Lt. Cameron recalled his time spent as a police officer in Brooklyn North, noting that Chelsea has many more exit points that afford quick getaways (subways, the West Side Highway), making the neighborhood a tempting target for transient thieves. Such perps, he said, “are a lot harder to catch.” To that end, the 10th Precinct has compiled a list to track robbery-related recidivism and help identify potential perps.

There have also been several robberies of fifth/sixth floor apartments, with the perp gaining entry by climbing up a fire escape and coming in through an unlocked window. Bars, restaurants, and clubs, Lt. Cameron noted, continue to account for the majority of larceny incidents, when bags or purses are left unattended (leading to a loss of property, and unapproved charges on credit cards).

Preventative advice at previous Community Council meetings, as doled out by Commanding Officer Coleman: Close and lock your windows, no matter what floor you live on; don’t leave valuables unattended in public places; and avoid using your phone while walking. (Where you see a phone, Coleman frequently notes, thieves see hundreds of dollars in cold hard cash, in the resale value of a stolen cell phone.)

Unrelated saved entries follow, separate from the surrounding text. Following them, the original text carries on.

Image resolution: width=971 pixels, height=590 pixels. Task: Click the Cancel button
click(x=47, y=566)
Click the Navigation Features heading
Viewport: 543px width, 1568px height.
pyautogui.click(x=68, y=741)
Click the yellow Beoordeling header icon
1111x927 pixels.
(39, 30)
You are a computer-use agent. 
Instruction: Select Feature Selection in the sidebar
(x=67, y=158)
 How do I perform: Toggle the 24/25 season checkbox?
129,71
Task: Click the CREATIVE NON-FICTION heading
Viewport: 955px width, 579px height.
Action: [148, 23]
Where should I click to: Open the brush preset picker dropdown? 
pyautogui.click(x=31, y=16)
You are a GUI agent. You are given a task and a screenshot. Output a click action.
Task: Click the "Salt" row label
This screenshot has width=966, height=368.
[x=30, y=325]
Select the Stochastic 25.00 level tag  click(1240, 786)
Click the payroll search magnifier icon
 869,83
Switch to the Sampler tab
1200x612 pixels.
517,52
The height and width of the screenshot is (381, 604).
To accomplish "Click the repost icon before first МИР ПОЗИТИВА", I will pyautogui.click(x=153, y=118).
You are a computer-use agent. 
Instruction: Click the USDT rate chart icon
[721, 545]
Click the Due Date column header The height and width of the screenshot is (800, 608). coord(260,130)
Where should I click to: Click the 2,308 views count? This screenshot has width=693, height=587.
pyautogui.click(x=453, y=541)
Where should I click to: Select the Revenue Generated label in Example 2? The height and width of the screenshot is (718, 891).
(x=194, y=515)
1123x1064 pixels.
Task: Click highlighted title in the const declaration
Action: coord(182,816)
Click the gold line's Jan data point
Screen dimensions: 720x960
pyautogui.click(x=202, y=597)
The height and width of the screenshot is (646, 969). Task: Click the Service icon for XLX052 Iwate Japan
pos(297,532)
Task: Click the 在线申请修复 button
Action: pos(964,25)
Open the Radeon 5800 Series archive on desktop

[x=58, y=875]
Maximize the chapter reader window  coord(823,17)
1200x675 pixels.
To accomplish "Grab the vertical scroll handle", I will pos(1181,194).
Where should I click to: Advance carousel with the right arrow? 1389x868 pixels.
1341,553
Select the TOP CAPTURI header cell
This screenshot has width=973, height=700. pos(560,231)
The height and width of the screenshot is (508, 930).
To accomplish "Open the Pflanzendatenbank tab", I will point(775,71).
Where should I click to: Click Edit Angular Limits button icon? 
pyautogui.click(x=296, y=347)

File photo by Scott Stiffler

Opening the floor to questions from attendees, Lt. Cameron vowed to devote resources from the overnight (midnight to 8am) shift, in response to a nearby resident’s complaint about loud music from Regal Gourmet Deli (corner, Seventh Ave. & W. 14th St.). “They must have a kill switch,” the resident said, describing the sudden silence when “they see you [responding police officers] coming.”

Two representatives from Success Academy Hudson Yards Middle School (500 W. 41st St. btw. 10th & 11th Aves.) spoke about school safety concerns, stemming from reports of a shooting at W. 42nd St. and Ninth Ave.). “We go into lockdown” during such cases, one of the reps noted, with Lt. Cameron advising they not take action based on information from apps (specifically, Citizen). “It’s unverifiable,” said Lt. Cameron, adding, “In an active situation [i.e., a reported, unfolding incident], you can call the Precinct [for the latest information].”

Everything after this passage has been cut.